All improvements are good improvements.
yeah… I do tend to talk myself into a lot of enemies… of course, we don’t know the motivation for the comments, which is kinda why I suggested that he might think we are his students, and there are any number of other reasons why he might have seemed unreasonable in his comment (and I use “he” when it could just as equally be “she”… ). I know I myself have stuff going on in my life that brings out the nasty me from time to time, and I’m very grateful for those that are patient with me and help me through that. I try to pay that forward, when I can remember to!
Relatable.
This is a difficult time for many people, but it may be worth reiterating some of the forum guidelines and the iNaturalist guidelines:
Remember to criticize ideas, not people .
Respect each other. Don’t harass or grief anyone
Assume people mean well.
Be polite and respectful.
Avoid sarcasm with people you don’t know.

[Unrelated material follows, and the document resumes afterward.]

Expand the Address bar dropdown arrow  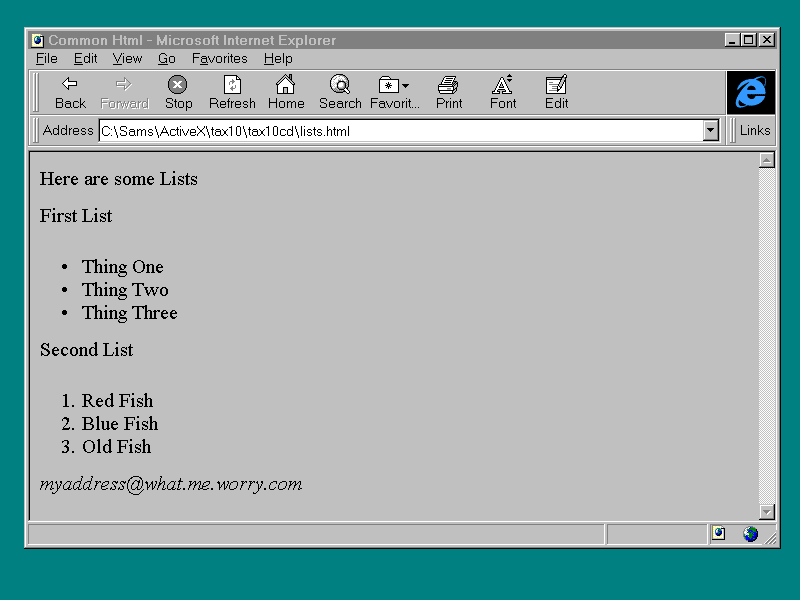[711, 130]
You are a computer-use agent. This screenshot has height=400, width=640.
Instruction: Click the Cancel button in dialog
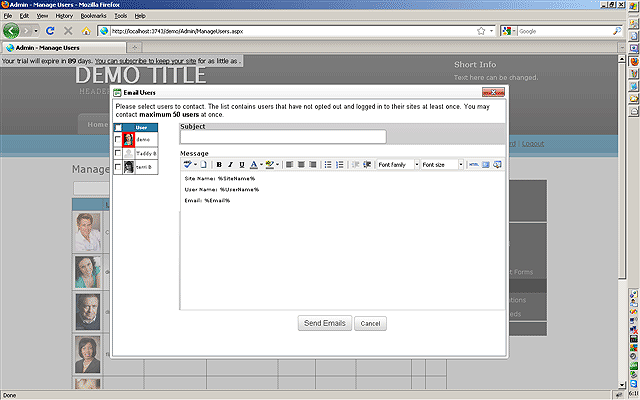pyautogui.click(x=369, y=323)
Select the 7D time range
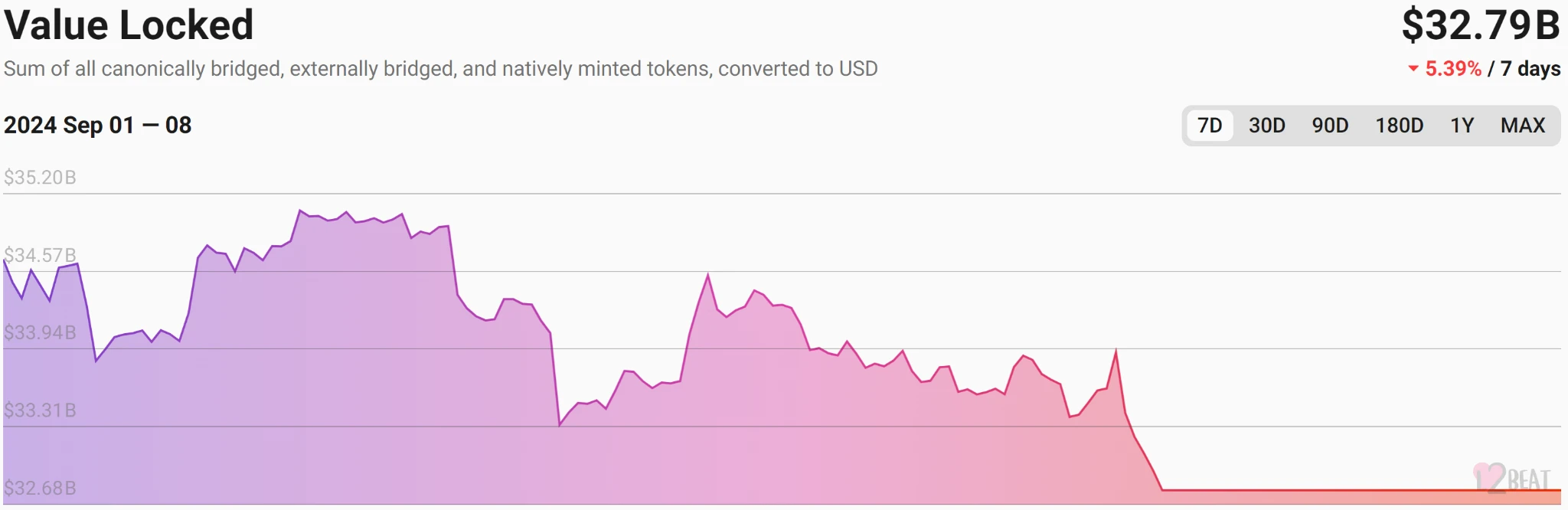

Don’t assume everyone shares your sense of humor, or even knows whether or not you’re joking.
If there are issues with particular IDs/comments on iNat, please flag those and/or email help@inaturalist.org.
I generally just copy/paste the text directly from the iNaturslist help/FAQ, with a link to that anchor.
I feel like having the link adds the authority of something “official” to my response (I haven’t done an analysis; that’s just how I feel).
Sometimes I’ll add an additional follow up comment after that that says something like “added coarse ID to get through to a [field of study]ist.”
I’ve seen something similar happen already with a few of the unknowns I’ve dealt with. I’m convinced!
I’ve been working on the month of May with no particular year, location, or type of organism in mind. It sort of takes me on a whirlwind world tour every time I dip into it. I’m really glad to see the number of unknowns for May has gone down by thousands since I’ve started looking at it - due to all our cumulative efforts. There are still over 400 pages of May unknowns left, though… and as a new May approaches I’m wishing the pile were a little shorter…
I haven’t heard of doing that way before. I’ve been doing an ever expanding geographic region. Holding at state level at the moment.